The whole point of last autumn’s home studio revamp was to get things to the point where I could start recording music again. However, as I mentioned in my 2019 review of the home studio gear, I wasn’t sure I’d got my signal chain order sorted out.
It was a good call.
What’s The Problem?
I have real guitar cabs, but I don’t mic them up. Partly because I’m not very good at it, and mostly because I don’t have the space to leave the mics out between recording sessions.
So I’ve been using impulse responses (IRs for short) for many years now.
An impulse response is an acoustic model of a speaker cabinet + the mic used + the preamp used + any outboard effects (like compression and EQ) used at the time. They’re a perfectly acceptable substitute for recording a mic’d up cab.
To use an impulse response, you need something called an impulse response loader (IR loader for short). There’s a lot of IR loaders to choose from. As far as I’m aware, all the major ones sound the same.
I’ve been using a DAW plugin as my IR loader.
It’s never sounded right – it’s never sounded like the kind of tones that folks on YouTube seem to effortlessly get – and until now I’ve never understood what I was doing wrong.

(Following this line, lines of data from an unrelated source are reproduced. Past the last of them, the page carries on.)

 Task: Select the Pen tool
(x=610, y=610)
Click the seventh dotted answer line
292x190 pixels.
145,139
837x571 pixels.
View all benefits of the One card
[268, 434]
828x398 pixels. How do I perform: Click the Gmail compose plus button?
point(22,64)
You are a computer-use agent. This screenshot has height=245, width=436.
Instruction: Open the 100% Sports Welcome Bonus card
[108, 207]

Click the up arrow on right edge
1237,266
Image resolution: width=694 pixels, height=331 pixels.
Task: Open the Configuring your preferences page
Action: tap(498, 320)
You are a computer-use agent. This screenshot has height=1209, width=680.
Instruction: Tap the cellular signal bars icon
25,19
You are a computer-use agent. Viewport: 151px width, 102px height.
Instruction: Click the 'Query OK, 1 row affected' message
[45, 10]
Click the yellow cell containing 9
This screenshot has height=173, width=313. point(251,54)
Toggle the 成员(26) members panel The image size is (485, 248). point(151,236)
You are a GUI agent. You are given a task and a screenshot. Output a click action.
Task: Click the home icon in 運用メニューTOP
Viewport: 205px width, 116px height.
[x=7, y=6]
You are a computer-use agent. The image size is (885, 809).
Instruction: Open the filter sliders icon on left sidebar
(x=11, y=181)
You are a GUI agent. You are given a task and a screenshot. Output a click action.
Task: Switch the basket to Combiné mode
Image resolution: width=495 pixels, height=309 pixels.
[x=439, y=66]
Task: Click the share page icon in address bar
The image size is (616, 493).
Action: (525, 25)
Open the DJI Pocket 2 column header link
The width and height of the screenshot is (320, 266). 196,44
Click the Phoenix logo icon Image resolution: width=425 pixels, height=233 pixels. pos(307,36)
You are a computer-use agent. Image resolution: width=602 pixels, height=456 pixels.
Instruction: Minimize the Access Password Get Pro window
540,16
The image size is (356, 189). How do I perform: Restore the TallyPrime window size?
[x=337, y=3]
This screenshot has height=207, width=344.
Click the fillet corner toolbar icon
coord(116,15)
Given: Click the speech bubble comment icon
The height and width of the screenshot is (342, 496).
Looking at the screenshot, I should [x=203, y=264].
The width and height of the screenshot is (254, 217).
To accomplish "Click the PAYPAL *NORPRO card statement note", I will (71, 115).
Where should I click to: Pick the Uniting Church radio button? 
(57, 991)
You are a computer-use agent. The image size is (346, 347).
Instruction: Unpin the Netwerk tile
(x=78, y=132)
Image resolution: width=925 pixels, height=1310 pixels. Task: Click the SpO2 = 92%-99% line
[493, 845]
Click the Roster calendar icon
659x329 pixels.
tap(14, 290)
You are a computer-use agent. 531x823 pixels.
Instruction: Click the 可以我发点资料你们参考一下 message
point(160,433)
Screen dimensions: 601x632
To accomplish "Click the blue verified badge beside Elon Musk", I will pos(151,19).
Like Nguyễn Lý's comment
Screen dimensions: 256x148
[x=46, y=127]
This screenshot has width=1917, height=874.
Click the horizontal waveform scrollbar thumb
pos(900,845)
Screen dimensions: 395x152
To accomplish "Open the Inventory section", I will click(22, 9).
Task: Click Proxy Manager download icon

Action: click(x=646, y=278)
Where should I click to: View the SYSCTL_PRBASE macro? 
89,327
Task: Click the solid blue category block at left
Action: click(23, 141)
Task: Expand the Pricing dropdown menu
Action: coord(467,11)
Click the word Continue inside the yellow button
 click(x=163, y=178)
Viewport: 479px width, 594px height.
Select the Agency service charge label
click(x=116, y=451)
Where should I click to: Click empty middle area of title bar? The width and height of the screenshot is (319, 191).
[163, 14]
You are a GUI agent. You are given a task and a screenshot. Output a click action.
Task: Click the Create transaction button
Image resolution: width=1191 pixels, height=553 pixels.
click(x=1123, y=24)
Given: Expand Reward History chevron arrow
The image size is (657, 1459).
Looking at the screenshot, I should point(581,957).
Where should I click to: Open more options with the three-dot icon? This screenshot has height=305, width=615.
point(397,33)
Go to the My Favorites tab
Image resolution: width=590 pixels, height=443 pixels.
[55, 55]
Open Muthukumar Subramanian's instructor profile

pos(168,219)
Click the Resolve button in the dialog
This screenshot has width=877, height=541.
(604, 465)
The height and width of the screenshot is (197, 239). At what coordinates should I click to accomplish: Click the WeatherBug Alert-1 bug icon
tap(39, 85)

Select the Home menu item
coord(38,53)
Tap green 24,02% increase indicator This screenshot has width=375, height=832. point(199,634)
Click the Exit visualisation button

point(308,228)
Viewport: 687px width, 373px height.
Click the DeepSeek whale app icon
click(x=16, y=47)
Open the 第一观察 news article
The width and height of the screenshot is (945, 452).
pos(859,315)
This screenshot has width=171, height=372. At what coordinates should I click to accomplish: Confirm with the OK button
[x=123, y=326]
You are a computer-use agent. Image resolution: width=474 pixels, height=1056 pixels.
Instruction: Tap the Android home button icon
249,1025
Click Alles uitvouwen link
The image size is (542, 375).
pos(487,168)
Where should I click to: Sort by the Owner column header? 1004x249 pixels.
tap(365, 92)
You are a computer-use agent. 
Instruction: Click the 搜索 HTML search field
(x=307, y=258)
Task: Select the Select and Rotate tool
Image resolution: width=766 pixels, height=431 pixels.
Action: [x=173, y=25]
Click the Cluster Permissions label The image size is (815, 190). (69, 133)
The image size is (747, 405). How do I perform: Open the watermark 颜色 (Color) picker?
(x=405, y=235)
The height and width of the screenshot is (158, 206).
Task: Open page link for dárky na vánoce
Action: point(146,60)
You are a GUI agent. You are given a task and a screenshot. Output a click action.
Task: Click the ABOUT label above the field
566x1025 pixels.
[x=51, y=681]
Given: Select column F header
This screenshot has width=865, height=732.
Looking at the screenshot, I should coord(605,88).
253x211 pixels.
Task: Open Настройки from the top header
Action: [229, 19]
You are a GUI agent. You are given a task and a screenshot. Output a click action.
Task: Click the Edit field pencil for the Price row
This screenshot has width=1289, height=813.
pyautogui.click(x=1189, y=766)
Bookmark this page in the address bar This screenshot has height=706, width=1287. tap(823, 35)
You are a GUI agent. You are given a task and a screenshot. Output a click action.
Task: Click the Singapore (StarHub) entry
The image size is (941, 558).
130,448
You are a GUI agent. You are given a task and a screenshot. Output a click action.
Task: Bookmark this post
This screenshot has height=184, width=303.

The problem is that my DAW plugin is in the wrong place in the signal chain.
Why Signal Chain Order Matters
If you think of the signal chain in a pro audio studio, it roughly goes like this:
- guitar into amp & cab (perhaps with pedals involved too)
- mic in front of cab into some sort of preamp
- the preamp is normally part of a channel strip on a studio console, which colours the sound on the way in
- the channel strip normally includes EQ and compression
- additional outboard equipment can be patched in too
and it’s the output of that signal chain that then hits the recording software.
In a home studio, we still have preamps, they just live on our audio interface. Some interfaces (like the UAD Apollo that I use) can emulate what a console channel strip does to the incoming sound.
Look at where the speaker cab & microphone is (the part that we replace with an IR). It’s right at the front of the signal chain. Now look at where an IR in my DAW is, by comparison.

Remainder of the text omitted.